Subsidiair dient het hof de beslissing van de rechtbank Maastricht te bevestigen.
Het standpunt van de reclasseringswerker J.L.J. Volders
De reclasseringswerker, werkzaam bij reclassering verslavingszorg Sittard, heeft ter zitting op 10 januari 2011 verklaard dat er sprake is van een werkbare situatie met de terbeschikkinggestelde. Er is sprake van forensisch psychiatrisch toezicht als een van de voorwaarden en in een crisissituatie is er een dubbel vangnet: de terbeschikkinggestelde kan worden opgevangen in de Rooyse Wissel en daarnaast bij de instelling Mondriaan. Het lijkt er op dat de terbeschikkinggestelde er in slaagt om de lijn van minderend drugsgebruik vast te houden. Betrokkene geeft inzicht in zijn financiën. De reclasseringswerker heeft ten slotte verklaard niet te kunnen bevestigen dat het sociale netwerk van de terbeschikkinggestelde zich in positieve zin ontwikkelt. De terbeschikkinggestelde geeft daarover wel openheid van zaken.
Het oordeel van het hof
Ontvankelijkheid van het openbaar ministerie
De officier van justitie heeft op 5 oktober 2010 hoger beroep ingesteld tegen de beslissing van de rechtbank Maastricht van 21 september 2010. Op 19 oktober 2010 is ter griffie van de rechtbank Maastricht de schriftuur hoger beroep ingekomen. Het hoger beroep is tijdig ingesteld. De schriftuur hoger beroep is, hoewel geënt op de beslissing van de rechtbank Maastricht van 21 mei 2010, tijdig ingediend.

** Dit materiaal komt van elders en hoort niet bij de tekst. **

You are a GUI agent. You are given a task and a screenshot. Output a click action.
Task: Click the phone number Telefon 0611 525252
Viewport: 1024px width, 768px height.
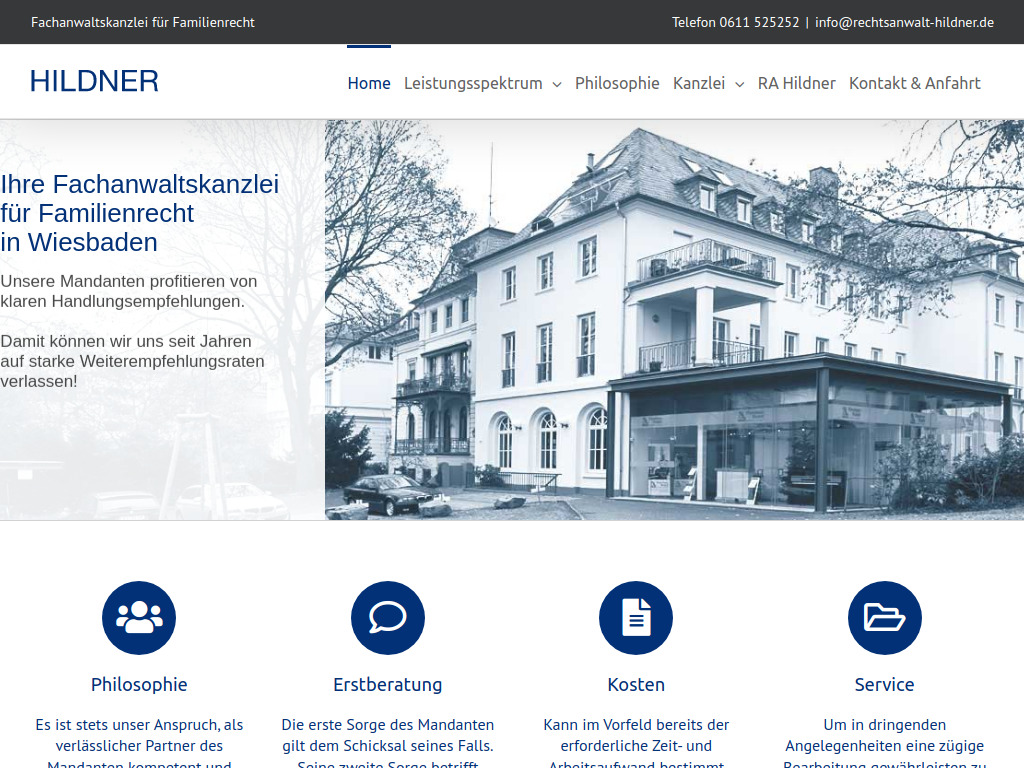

Het hof is van oordeel dat in de enkele mededeling van de officier van justitie zoals opgetekend in het proces-verbaal van de zitting van 7 september 2010 en weergegeven in de beslissing van de rechtbank van 21 september 2010, te weten: “ De officier van justitie heeft…naar voren gebracht dat zij zich niet zal verzetten tegen een verlenging van de termijn van de terbeschikkingsteling inclusief verlenging van de termijn van de voorwaardelijke beëindiging van de verpleging van overheidswege met één jaar” niet zonder meer kan worden gelezen dat de officier van justitie zonder enig voorbehoud afstand heeft gedaan van het recht beroep in te stellen, reeds hierom nu een dergelijk beroep zich (mede) kan richten tegen de handhaving dan wel niet wijziging van de voorwaarden van de voorwaardelijke beëindiging. Dat de officier van justitie zich op voorhand ook op dat onderdeel van de beslissing van de rechtbank zou hebben neergelegd, blijkt noch uit het proces-verbaal van de zitting noch uit de beslissing van de rechtbank. Derhalve is in zoverre naar het oordeel van het hof geen sprake van een dergelijke mededeling waarop de terbeschikkinggestelde gerechtvaardigd mocht vertrouwen. Het verweer wordt daarom verworpen. Het hof zal het openbaar ministerie ontvankelijk verklaren in het beroep.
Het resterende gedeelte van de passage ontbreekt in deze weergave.